--- Exercise task A ---
Convert the entries that come after the article on Stresi into a JSON list of strings, one string per line, skipping blank lines. Cover every entry, and omit the picture markers.
■ ■ ■
- Born: Arkimed Lushaj 15 June 1986 (age 39) Tirana, PSR Albania
- Occupations: Rapper, singer, songwriter, producer
- Years active: 2007–present
- Musical career
- Genres: Hip hop Rap
- Instrument: Vocals
- Label: BadBoys4Life

= Stresi =

Albanian rapper (born 1986)

Arkimed Lushaj (born 15 June 1986), known professionally as Stresi, is an Albanian singer, songwriter/lyricist, reality show TV star as the winner of the first edition of Big Brother VIP Kosova. He is also a rapper and politician, recently elected by the vote of the National Assembly of the Democratic Party of Albania as a member of its National Council. He is the founder and leader of the hip-hop music label BadBoys4Life. He is considered one of the most famous and prominent musical figures and celebrities in the Albanian trap, hip-hop, drill and gangsta rap industry. His public rivalry and reconciliation with prominent Albanian hip-hop artist Noizy were coined as an era-defining period in Albanian and Balkan hip-hop and rap scene.

== Early life ==
Stresi was born on 15 June 1986 in Tirana to a father from Tropojë and a mother from Kosovo. When he was a child, his family moved to Belgium. During his childhood years there, he sang and performed in shows that were organized for Albanians in the diaspora. He lived in Belgium for several years, until he returned to Albania in 2007. He also lived in Italy for several years. As a troubled child who tried to run away from home, he was given the name Stresi, which means "stress" in Albanian, by his mother. Stresi graduated in psychology, although he has never practiced the profession.

== Career ==
Stresi started his career as a rapper in 2007 when he was 20 years old. In 2012, Stresi became the musical ally of the Babastars label, but the alliance ended in 2020 when the rappers Ghetto Geasy and Majk of the label dissed him in the song "Hajde Te Baba". In response to the diss, Stresi released the song "Po Foli i Fundit". Stresi is the founder of the music label BadBoys4Life. This label includes singers and bands from Albania and Kosovo, such as One T, Anestezion, Pakufijt, Enes Qosa, and Flor Bana.
■ ■ ■
--- Exercise task B ---
According to the article on Stresi, who gave him that name?
■ ■ ■
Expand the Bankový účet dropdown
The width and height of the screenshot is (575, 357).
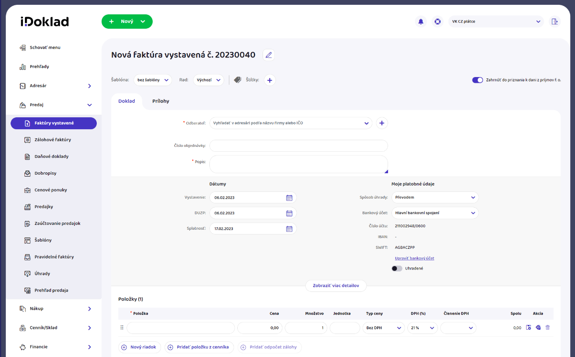(x=435, y=213)
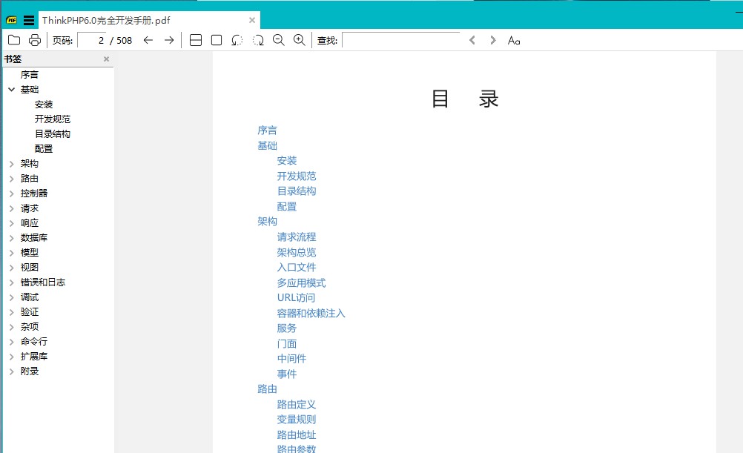Zoom in using the magnifier plus icon

tap(300, 40)
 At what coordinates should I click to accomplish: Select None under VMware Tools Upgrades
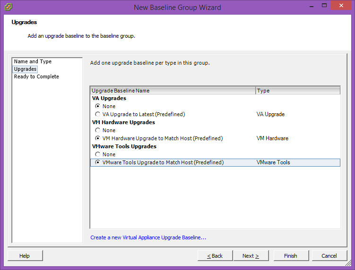pyautogui.click(x=97, y=154)
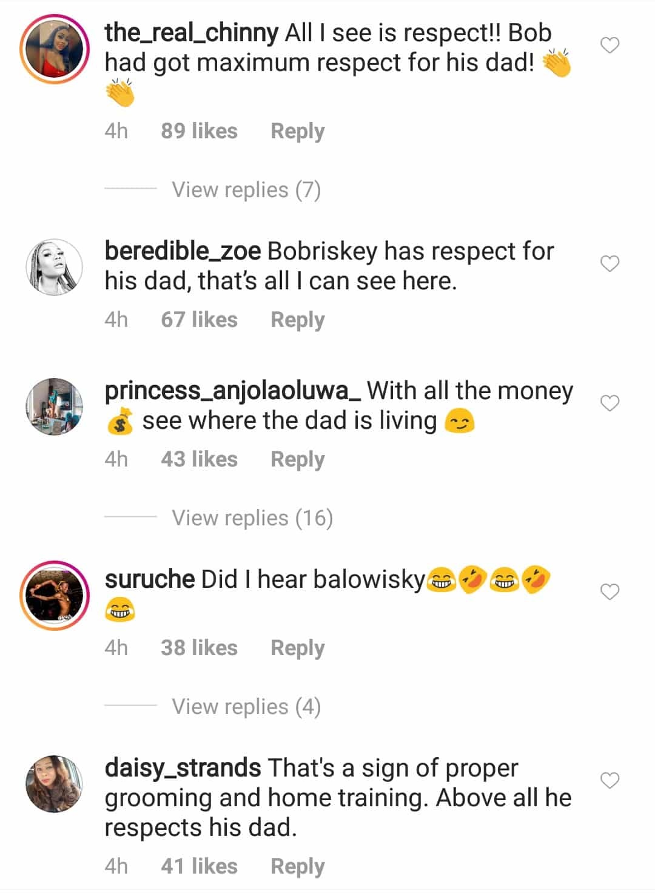
Task: Tap the heart next to suruche's comment
Action: point(610,592)
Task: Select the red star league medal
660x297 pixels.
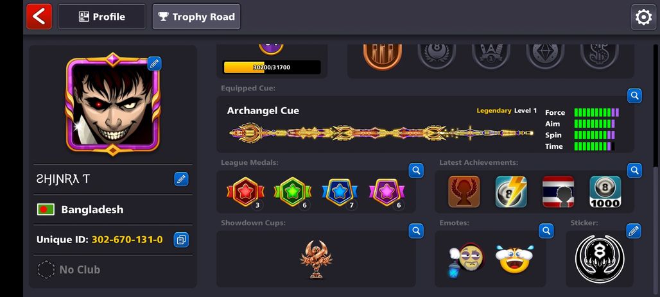Action: [x=245, y=192]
■ ■ ■
--- Complete answer A ---
[
  "Expand the Bankový účet dropdown",
  "The width and height of the screenshot is (575, 357).",
  "(x=435, y=213)",
  "Zoom in using the magnifier plus icon",
  "tap(300, 40)",
  " At what coordinates should I click to accomplish: Select None under VMware Tools Upgrades",
  "pyautogui.click(x=97, y=154)",
  "Task: Tap the heart next to suruche's comment",
  "Action: point(610,592)",
  "Task: Select the red star league medal",
  "660x297 pixels.",
  "Action: [x=245, y=192]"
]

--- Complete answer B ---
His mother.